In the mire of Category Three, everyone will be asked to work even harder than they did before, with less help and less hope. Fatigue becomes corrosive to morale. There is plenty of fatigue to go around—team member fatigue, board fatigue, investor fatigue and, especially, founder’s fatigue. The pressures on the company’s leaders are immense.

Category Three creates enormous stress on the CEO’s relationships with employees, investors, and even family and friends. You may even come to resent the remaining employees who (in your rattled state) are not working hard enough or worrying enough; the investors who refuse to put up any more money; the customers who still won’t buy your product, and even your spouse for not understanding that the company’s success is the-most-important-thing-in-the-world.

I can tell you from personal experience that it is very difficult to present an optimistic face to employees, customers, board members and investors when you’re battling through Category Three. But that’s what a good leader must do. Any CEO can ring the bell at the NYSE to celebrate the IPO, but it takes a genuine leader to keep a team together while managing through the desperate times of Category Three.

When to persevere; when to throw in the towel?

Sometimes passage through Category Three is relatively quick; but when it’s quick, it usually doesn’t end well.

If the company lacks any reasonable prospect of revenue from new sales or cash from a new investment, notify investors, create a shut-down plan to sell any remaining assets, communicate as rapidly and humanely as possible to employees, and don’t waste more money or time.

However, if there are reasonable possibilities to extend the runway and stay in the game, entrepreneurs owe it to their investors, employees, strategic partners, customers, and to themselves, to tackle a plan to turn things around.

With staff, salary, and expense cuts, it’s possible to stretch out the company’s existence for a surprisingly long time. Some Category Three companies endure for years.

The question becomes: What is the difference between perseverance (good) and delusional behavior (bad)? If there is an easy answer to this question, I don’t have it.

Ending a startup feels like a failure and a betrayal of the team members and investors who you convinced to become involved in the first place. But continuing the effort when there is no reasonable prospect of success isn’t the right answer either.

In my career, I’ve only been deeply involved in one Category One company. Everything went right. Getting customers and investors was easy, and everyone walked away very happy. I’ve been deeply involved in a couple of Category Two companies, and yes, we crashed and burned. Every other company I have been deeply involved with spent at least some time in Category Three.

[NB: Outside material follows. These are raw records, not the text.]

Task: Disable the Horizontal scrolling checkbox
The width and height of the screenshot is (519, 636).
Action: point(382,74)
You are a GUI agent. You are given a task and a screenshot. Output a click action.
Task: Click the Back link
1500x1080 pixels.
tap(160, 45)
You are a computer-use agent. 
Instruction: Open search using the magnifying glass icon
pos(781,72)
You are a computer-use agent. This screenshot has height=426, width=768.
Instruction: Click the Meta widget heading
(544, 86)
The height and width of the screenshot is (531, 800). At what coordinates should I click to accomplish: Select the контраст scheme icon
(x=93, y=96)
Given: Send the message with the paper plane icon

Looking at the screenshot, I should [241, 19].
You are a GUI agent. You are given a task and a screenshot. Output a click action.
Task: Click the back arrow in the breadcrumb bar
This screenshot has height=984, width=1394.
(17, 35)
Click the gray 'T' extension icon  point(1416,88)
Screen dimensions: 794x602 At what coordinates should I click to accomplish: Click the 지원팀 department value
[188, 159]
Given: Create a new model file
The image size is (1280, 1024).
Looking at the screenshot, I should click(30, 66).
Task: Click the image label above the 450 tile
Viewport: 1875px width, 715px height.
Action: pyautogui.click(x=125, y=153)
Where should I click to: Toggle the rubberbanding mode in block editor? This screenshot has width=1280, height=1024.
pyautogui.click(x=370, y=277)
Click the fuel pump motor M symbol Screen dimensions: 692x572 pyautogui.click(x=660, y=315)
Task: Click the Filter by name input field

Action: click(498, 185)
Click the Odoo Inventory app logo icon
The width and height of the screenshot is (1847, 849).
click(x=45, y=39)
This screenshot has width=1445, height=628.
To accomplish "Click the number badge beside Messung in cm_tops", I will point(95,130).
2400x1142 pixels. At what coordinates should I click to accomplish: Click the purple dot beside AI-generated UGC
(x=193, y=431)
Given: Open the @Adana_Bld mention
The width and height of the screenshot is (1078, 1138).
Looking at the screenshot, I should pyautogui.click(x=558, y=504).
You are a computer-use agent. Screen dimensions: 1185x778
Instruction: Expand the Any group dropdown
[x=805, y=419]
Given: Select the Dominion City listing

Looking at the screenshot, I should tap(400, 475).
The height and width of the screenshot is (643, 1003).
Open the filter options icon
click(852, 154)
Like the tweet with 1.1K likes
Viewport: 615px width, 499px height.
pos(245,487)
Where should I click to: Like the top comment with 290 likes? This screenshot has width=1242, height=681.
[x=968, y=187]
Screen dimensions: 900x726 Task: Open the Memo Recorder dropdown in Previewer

Of my Category Three experiences, several companies took years of hard work that never produced any positive results. It was lots of painful and ultimately fruitless effort. I’m still dealing with the emotional scars.

But several of these businesses actually made it through Category Three and produced very successful results for everyone. The most enjoyable, rewarding experiences of my business career—and the deepest relationships I have with business partners—have been in Category Three companies that stuck it out and succeeded.

The Category Threes made me a better entrepreneur, a better investor, and a better manager.